In a judgment handed down on 29 April 2026, the Court of Appeal dismissed the appeal in Logix Aero Ireland Ltd v Siam Aero Repair Company Ltd [2026] EWCA Civ 510. Lucy Colter KC acted for the successful respondent. The full judgment can be found here.

By the judgment of Phillips LJ, with whom Cockerill LJ and Peter Jackson LJ agreed, the Court of Appeal upheld the judgment of Mrs Justice Heather Williams DBE [2025] EWHC 1283 (KB) on the issue of causation, finding that the judge had been right to strike out the claims against Siam Aero, on the basis that the fraudsters, inserting themselves in and manipulating the email correspondence (described by Peter Jackson LJ during the hearing as “the fox already in the henhouse“) were the cause of Logix’s loss, not the arguable breach of the confidentiality clause by Siam Aero. The Court of Appeal reviewed the authorities and considered the legal test of causation through cases concerning the intervention of a third party (Galoo v Bright Grahame Murray) and scope of duty (The Achilleas), finding that the intervention of the fraudsters occurred before any assumed breach of contract by Siam Aero; that Siam Aero’s assumed breach was one of a number of necessary stages in the fraud; that the “final stage of deception by the fraudsters and mistaken payment by Logix occurred without any involvement of Siam Aero”, and that “it is a clear case of the breach being part (and only part) of the opportunity for the fraud rather than the cause of the fraud, or otherwise of the fraud destroying the causative potency of the anterior breach.”

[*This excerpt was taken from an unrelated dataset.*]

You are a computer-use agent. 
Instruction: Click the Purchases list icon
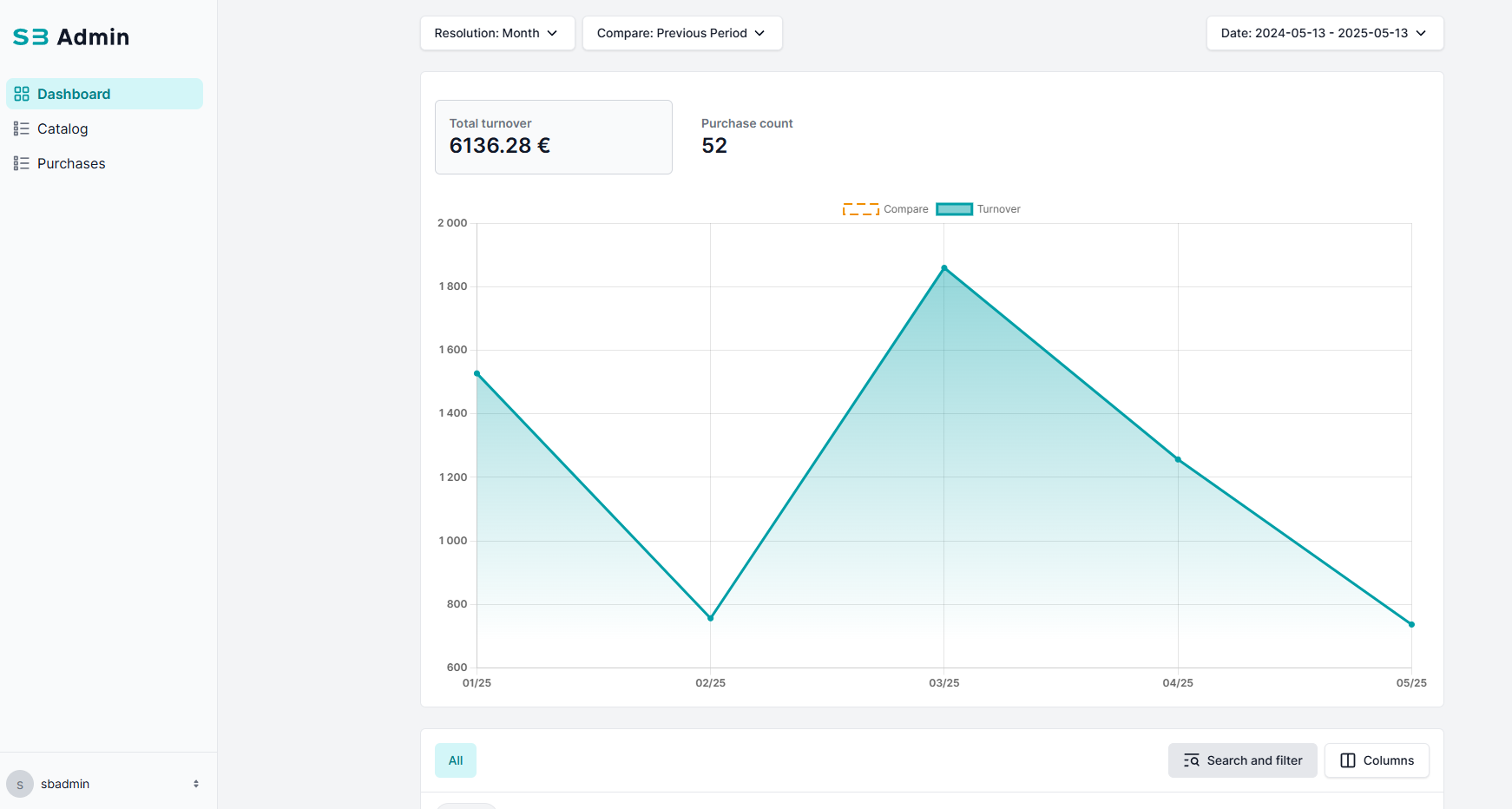[x=22, y=163]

The Court also found in respect of the confidentiality cause in this case: “There is no hint that it imposed a special duty to protect the other party from being deceived by fraudsters gaining sight of anodyne or otherwise publicly available information and manipulating it. There is no aspect of the contractual formula that required the Judge to find that Siam Aero remained the effective cause of the loss caused by the fraud.”

The Court also observed that had the case proceeded to trial, Logix’s claim would have faced other significant obstacles, and that Siam Aero could have claimed any liability on its own part was caused by Logix’s own breach of contract, giving rise to a defence by way of circuity of action.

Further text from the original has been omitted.